** Prompt **
Output every line below as it stands, dropping only the images.

::: Recorded data

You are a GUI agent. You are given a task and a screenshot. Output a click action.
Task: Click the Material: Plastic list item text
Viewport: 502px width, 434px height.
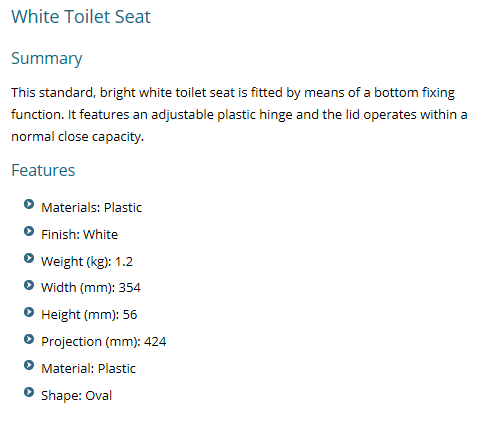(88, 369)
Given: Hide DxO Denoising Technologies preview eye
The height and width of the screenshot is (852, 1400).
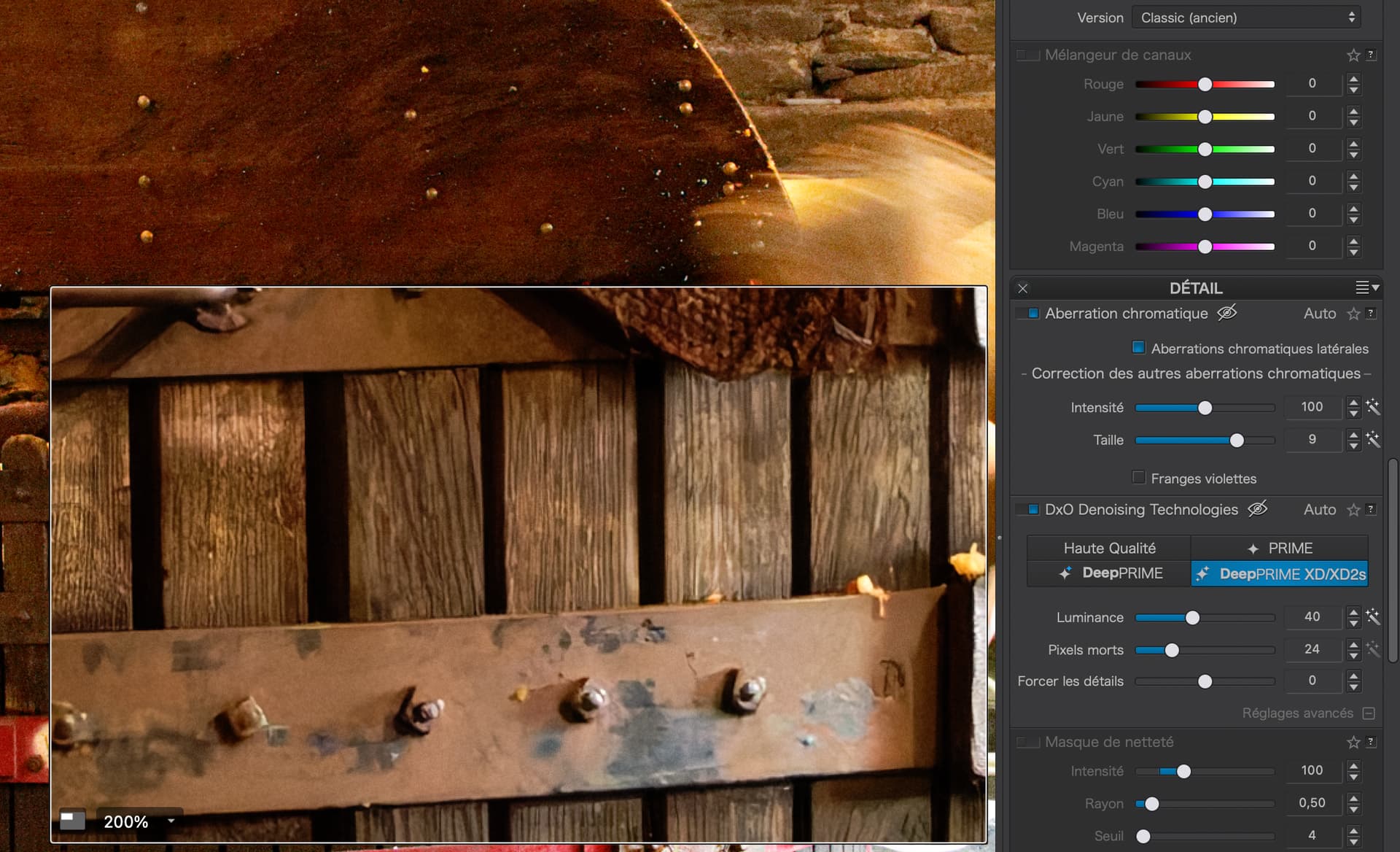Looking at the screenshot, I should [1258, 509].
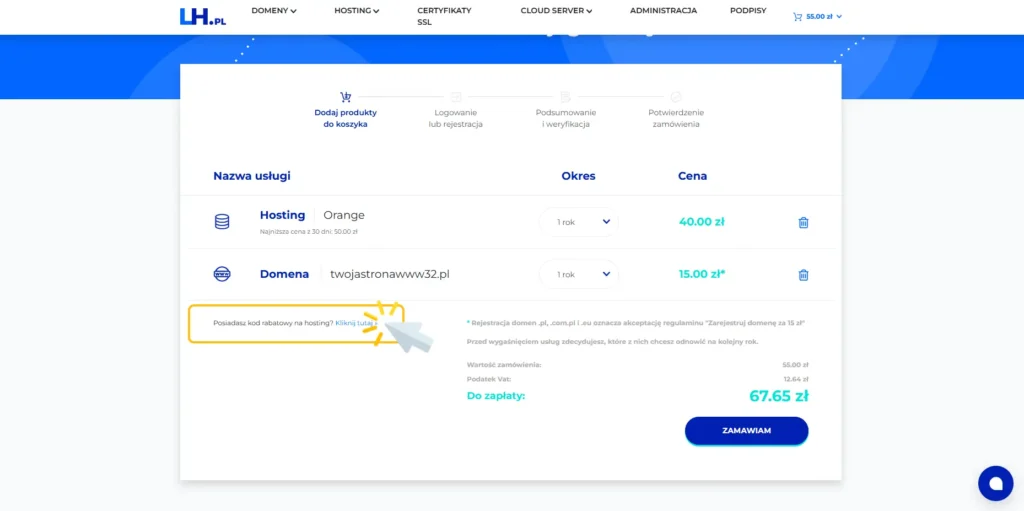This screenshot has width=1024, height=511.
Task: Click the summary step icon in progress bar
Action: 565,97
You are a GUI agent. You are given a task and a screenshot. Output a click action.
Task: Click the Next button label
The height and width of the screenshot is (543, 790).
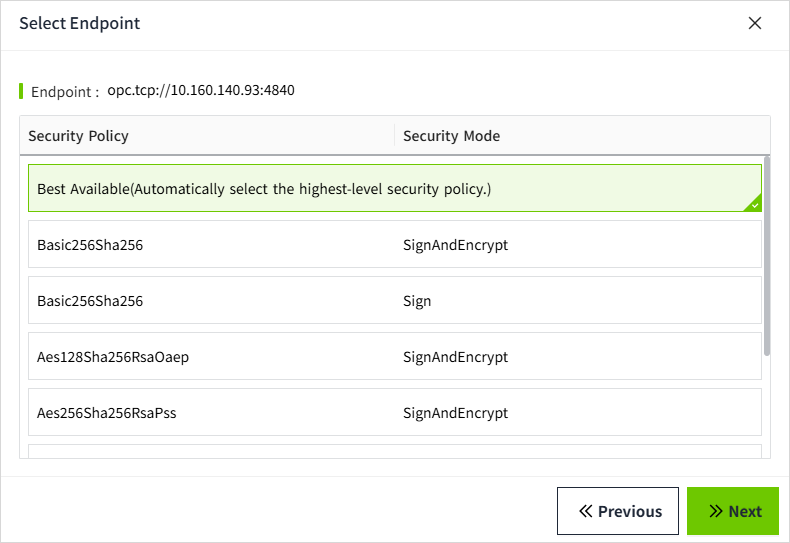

::::::

** Expected output **
You are a GUI agent. You are given a task and a screenshot. Output a click action.
Task: Click the Material: Plastic list item text
Viewport: 502px width, 434px height.
(88, 369)
Given: Hide DxO Denoising Technologies preview eye
The height and width of the screenshot is (852, 1400).
Looking at the screenshot, I should [1258, 509].
This screenshot has width=1024, height=511.
Task: Click the summary step icon in progress bar
Action: 565,97
You are a GUI agent. You are given a task and a screenshot. Output a click action.
Task: Click the Next button label
The height and width of the screenshot is (543, 790).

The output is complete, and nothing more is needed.